--- INPUT ---

————

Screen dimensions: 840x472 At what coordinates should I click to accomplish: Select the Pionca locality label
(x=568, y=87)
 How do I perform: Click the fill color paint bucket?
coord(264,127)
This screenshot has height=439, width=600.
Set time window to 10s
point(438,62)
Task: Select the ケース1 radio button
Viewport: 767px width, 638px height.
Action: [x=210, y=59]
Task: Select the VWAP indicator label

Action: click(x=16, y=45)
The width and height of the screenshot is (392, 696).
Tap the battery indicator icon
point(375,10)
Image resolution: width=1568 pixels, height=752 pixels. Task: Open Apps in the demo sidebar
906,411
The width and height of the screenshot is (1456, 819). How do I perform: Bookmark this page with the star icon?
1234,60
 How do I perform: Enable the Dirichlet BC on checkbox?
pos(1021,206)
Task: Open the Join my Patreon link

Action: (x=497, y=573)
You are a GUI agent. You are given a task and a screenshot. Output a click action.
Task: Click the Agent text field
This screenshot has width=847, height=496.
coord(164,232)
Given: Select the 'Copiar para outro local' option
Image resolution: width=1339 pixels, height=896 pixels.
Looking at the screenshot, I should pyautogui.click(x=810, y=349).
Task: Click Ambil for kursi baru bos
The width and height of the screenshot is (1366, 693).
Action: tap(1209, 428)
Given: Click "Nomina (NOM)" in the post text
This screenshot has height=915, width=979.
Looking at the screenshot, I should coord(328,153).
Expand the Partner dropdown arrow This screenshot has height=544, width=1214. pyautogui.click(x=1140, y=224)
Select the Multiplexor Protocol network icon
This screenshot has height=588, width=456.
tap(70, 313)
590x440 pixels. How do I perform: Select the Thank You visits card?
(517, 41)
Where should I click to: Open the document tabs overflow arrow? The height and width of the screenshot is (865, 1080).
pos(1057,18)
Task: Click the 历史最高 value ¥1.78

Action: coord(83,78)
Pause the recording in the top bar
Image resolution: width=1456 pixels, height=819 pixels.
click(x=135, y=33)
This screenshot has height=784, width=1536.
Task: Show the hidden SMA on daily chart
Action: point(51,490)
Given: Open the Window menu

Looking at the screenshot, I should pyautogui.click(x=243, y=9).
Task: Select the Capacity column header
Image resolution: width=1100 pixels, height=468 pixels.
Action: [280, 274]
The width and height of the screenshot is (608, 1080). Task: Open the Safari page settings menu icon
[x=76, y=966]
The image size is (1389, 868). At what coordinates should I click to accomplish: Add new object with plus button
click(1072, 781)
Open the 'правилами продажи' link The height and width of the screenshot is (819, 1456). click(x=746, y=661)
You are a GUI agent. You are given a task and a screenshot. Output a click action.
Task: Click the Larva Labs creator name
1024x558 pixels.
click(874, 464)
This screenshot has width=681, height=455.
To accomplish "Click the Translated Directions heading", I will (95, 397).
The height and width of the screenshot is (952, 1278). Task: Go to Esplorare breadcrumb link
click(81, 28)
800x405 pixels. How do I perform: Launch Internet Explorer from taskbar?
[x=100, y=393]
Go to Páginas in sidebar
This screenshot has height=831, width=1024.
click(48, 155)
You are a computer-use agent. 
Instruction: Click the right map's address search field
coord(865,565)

————

--- CHALLENGE ---
Reproduce all of the rows above word for word, changing nothing.

--- THE SOLUTION ---
Screen dimensions: 840x472 At what coordinates should I click to accomplish: Select the Pionca locality label
(x=568, y=87)
 How do I perform: Click the fill color paint bucket?
coord(264,127)
This screenshot has height=439, width=600.
Set time window to 10s
point(438,62)
Task: Select the ケース1 radio button
Viewport: 767px width, 638px height.
Action: [x=210, y=59]
Task: Select the VWAP indicator label

Action: click(x=16, y=45)
The width and height of the screenshot is (392, 696).
Tap the battery indicator icon
point(375,10)
Image resolution: width=1568 pixels, height=752 pixels. Task: Open Apps in the demo sidebar
906,411
The width and height of the screenshot is (1456, 819). How do I perform: Bookmark this page with the star icon?
1234,60
 How do I perform: Enable the Dirichlet BC on checkbox?
pos(1021,206)
Task: Open the Join my Patreon link

Action: (x=497, y=573)
You are a GUI agent. You are given a task and a screenshot. Output a click action.
Task: Click the Agent text field
This screenshot has width=847, height=496.
coord(164,232)
Given: Select the 'Copiar para outro local' option
Image resolution: width=1339 pixels, height=896 pixels.
Looking at the screenshot, I should pyautogui.click(x=810, y=349).
Task: Click Ambil for kursi baru bos
The width and height of the screenshot is (1366, 693).
Action: tap(1209, 428)
Given: Click "Nomina (NOM)" in the post text
This screenshot has height=915, width=979.
Looking at the screenshot, I should coord(328,153).
Expand the Partner dropdown arrow This screenshot has height=544, width=1214. pyautogui.click(x=1140, y=224)
Select the Multiplexor Protocol network icon
This screenshot has height=588, width=456.
tap(70, 313)
590x440 pixels. How do I perform: Select the Thank You visits card?
(517, 41)
Where should I click to: Open the document tabs overflow arrow? The height and width of the screenshot is (865, 1080).
pos(1057,18)
Task: Click the 历史最高 value ¥1.78

Action: coord(83,78)
Pause the recording in the top bar
Image resolution: width=1456 pixels, height=819 pixels.
click(x=135, y=33)
This screenshot has height=784, width=1536.
Task: Show the hidden SMA on daily chart
Action: point(51,490)
Given: Open the Window menu

Looking at the screenshot, I should pyautogui.click(x=243, y=9).
Task: Select the Capacity column header
Image resolution: width=1100 pixels, height=468 pixels.
Action: [280, 274]
The width and height of the screenshot is (608, 1080). Task: Open the Safari page settings menu icon
[x=76, y=966]
The image size is (1389, 868). At what coordinates should I click to accomplish: Add new object with plus button
click(1072, 781)
Open the 'правилами продажи' link The height and width of the screenshot is (819, 1456). click(x=746, y=661)
You are a GUI agent. You are given a task and a screenshot. Output a click action.
Task: Click the Larva Labs creator name
1024x558 pixels.
click(874, 464)
This screenshot has width=681, height=455.
To accomplish "Click the Translated Directions heading", I will (95, 397).
The height and width of the screenshot is (952, 1278). Task: Go to Esplorare breadcrumb link
click(81, 28)
800x405 pixels. How do I perform: Launch Internet Explorer from taskbar?
[x=100, y=393]
Go to Páginas in sidebar
This screenshot has height=831, width=1024.
click(48, 155)
You are a computer-use agent. 
Instruction: Click the right map's address search field
coord(865,565)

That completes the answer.